» **Your objective**
Word for word, output the data that follows.

******

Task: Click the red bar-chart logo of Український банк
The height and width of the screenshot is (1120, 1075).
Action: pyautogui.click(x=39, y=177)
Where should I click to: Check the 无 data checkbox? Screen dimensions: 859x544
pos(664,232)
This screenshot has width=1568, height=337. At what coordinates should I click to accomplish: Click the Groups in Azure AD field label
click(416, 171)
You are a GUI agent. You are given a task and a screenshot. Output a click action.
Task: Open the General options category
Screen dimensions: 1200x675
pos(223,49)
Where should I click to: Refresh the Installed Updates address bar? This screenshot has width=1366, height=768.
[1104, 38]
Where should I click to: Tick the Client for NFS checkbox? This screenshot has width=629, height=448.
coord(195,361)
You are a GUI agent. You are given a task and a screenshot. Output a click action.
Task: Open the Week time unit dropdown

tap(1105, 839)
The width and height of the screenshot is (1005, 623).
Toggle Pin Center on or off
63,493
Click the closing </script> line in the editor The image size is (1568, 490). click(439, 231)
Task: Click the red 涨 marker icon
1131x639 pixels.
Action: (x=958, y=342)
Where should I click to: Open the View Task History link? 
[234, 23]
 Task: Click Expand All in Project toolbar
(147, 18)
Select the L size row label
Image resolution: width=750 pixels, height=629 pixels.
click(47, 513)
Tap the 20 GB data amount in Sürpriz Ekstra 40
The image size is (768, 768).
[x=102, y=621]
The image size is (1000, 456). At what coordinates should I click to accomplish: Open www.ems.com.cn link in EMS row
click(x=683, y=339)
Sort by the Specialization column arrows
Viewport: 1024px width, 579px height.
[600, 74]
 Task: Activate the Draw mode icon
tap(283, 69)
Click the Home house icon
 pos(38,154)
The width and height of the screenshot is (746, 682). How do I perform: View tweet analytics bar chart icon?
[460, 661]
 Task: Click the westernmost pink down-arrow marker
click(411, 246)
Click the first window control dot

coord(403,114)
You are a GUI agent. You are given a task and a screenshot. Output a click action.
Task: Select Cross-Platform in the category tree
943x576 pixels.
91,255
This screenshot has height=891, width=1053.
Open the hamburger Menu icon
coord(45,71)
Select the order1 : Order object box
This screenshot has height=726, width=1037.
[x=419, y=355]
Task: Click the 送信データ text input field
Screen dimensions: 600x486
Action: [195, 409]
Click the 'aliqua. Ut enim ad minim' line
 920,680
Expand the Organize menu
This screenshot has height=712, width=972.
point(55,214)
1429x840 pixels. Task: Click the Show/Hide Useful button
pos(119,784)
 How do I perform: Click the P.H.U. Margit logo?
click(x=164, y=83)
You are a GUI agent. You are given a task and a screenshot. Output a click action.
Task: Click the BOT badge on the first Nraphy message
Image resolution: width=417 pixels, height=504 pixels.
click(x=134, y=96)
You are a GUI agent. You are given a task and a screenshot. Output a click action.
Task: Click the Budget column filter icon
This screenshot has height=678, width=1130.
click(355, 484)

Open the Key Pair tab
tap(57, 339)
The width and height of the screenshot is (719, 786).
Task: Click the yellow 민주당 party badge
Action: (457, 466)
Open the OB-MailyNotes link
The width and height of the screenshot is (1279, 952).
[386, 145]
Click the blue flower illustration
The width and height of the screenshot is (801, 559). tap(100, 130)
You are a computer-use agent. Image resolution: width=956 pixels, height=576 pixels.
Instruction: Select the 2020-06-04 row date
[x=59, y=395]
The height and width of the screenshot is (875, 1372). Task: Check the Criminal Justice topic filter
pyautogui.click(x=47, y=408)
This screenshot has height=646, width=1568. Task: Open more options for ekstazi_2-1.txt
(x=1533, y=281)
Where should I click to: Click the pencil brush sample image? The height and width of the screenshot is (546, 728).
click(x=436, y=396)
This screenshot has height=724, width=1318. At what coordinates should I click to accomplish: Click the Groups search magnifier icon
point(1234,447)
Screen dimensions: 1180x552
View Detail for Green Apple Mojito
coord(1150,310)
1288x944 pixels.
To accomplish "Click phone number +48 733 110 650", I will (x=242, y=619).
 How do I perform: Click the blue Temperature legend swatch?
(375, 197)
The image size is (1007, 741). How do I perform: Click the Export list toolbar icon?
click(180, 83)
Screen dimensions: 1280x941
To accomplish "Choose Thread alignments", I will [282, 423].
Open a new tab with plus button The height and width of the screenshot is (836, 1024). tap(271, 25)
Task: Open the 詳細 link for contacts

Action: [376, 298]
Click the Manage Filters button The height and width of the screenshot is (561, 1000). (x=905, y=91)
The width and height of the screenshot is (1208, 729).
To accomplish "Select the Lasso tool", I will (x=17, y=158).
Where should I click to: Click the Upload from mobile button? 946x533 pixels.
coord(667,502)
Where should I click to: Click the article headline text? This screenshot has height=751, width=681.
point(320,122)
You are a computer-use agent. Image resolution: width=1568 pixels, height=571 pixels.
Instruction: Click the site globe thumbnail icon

******

» **Exercise result**
Task: Click the red bar-chart logo of Український банк
The height and width of the screenshot is (1120, 1075).
Action: pyautogui.click(x=39, y=177)
Where should I click to: Check the 无 data checkbox? Screen dimensions: 859x544
pos(664,232)
This screenshot has width=1568, height=337. At what coordinates should I click to accomplish: Click the Groups in Azure AD field label
click(416, 171)
You are a GUI agent. You are given a task and a screenshot. Output a click action.
Task: Open the General options category
Screen dimensions: 1200x675
pos(223,49)
Where should I click to: Refresh the Installed Updates address bar? This screenshot has width=1366, height=768.
[1104, 38]
Where should I click to: Tick the Client for NFS checkbox? This screenshot has width=629, height=448.
coord(195,361)
You are a GUI agent. You are given a task and a screenshot. Output a click action.
Task: Open the Week time unit dropdown

tap(1105, 839)
The width and height of the screenshot is (1005, 623).
Toggle Pin Center on or off
63,493
Click the closing </script> line in the editor The image size is (1568, 490). click(439, 231)
Task: Click the red 涨 marker icon
1131x639 pixels.
Action: (x=958, y=342)
Where should I click to: Open the View Task History link? 
[234, 23]
 Task: Click Expand All in Project toolbar
(147, 18)
Select the L size row label
Image resolution: width=750 pixels, height=629 pixels.
click(47, 513)
Tap the 20 GB data amount in Sürpriz Ekstra 40
The image size is (768, 768).
[x=102, y=621]
The image size is (1000, 456). At what coordinates should I click to accomplish: Open www.ems.com.cn link in EMS row
click(x=683, y=339)
Sort by the Specialization column arrows
Viewport: 1024px width, 579px height.
[600, 74]
 Task: Activate the Draw mode icon
tap(283, 69)
Click the Home house icon
 pos(38,154)
The width and height of the screenshot is (746, 682). How do I perform: View tweet analytics bar chart icon?
[460, 661]
 Task: Click the westernmost pink down-arrow marker
click(411, 246)
Click the first window control dot

coord(403,114)
You are a GUI agent. You are given a task and a screenshot. Output a click action.
Task: Select Cross-Platform in the category tree
943x576 pixels.
91,255
This screenshot has height=891, width=1053.
Open the hamburger Menu icon
coord(45,71)
Select the order1 : Order object box
This screenshot has height=726, width=1037.
[x=419, y=355]
Task: Click the 送信データ text input field
Screen dimensions: 600x486
Action: [195, 409]
Click the 'aliqua. Ut enim ad minim' line
 920,680
Expand the Organize menu
This screenshot has height=712, width=972.
point(55,214)
1429x840 pixels. Task: Click the Show/Hide Useful button
pos(119,784)
 How do I perform: Click the P.H.U. Margit logo?
click(x=164, y=83)
You are a GUI agent. You are given a task and a screenshot. Output a click action.
Task: Click the BOT badge on the first Nraphy message
Image resolution: width=417 pixels, height=504 pixels.
click(x=134, y=96)
You are a GUI agent. You are given a task and a screenshot. Output a click action.
Task: Click the Budget column filter icon
This screenshot has height=678, width=1130.
click(355, 484)

Open the Key Pair tab
tap(57, 339)
The width and height of the screenshot is (719, 786).
Task: Click the yellow 민주당 party badge
Action: (457, 466)
Open the OB-MailyNotes link
The width and height of the screenshot is (1279, 952).
[386, 145]
Click the blue flower illustration
The width and height of the screenshot is (801, 559). tap(100, 130)
You are a computer-use agent. Image resolution: width=956 pixels, height=576 pixels.
Instruction: Select the 2020-06-04 row date
[x=59, y=395]
The height and width of the screenshot is (875, 1372). Task: Check the Criminal Justice topic filter
pyautogui.click(x=47, y=408)
This screenshot has height=646, width=1568. Task: Open more options for ekstazi_2-1.txt
(x=1533, y=281)
Where should I click to: Click the pencil brush sample image? The height and width of the screenshot is (546, 728).
click(x=436, y=396)
This screenshot has height=724, width=1318. At what coordinates should I click to accomplish: Click the Groups search magnifier icon
point(1234,447)
Screen dimensions: 1180x552
View Detail for Green Apple Mojito
coord(1150,310)
1288x944 pixels.
To accomplish "Click phone number +48 733 110 650", I will (x=242, y=619).
 How do I perform: Click the blue Temperature legend swatch?
(375, 197)
The image size is (1007, 741). How do I perform: Click the Export list toolbar icon?
click(180, 83)
Screen dimensions: 1280x941
To accomplish "Choose Thread alignments", I will [282, 423].
Open a new tab with plus button The height and width of the screenshot is (836, 1024). tap(271, 25)
Task: Open the 詳細 link for contacts

Action: [376, 298]
Click the Manage Filters button The height and width of the screenshot is (561, 1000). (x=905, y=91)
The width and height of the screenshot is (1208, 729).
To accomplish "Select the Lasso tool", I will (x=17, y=158).
Where should I click to: Click the Upload from mobile button? 946x533 pixels.
coord(667,502)
Where should I click to: Click the article headline text? This screenshot has height=751, width=681.
point(320,122)
You are a computer-use agent. Image resolution: width=1568 pixels, height=571 pixels.
Instruction: Click the site globe thumbnail icon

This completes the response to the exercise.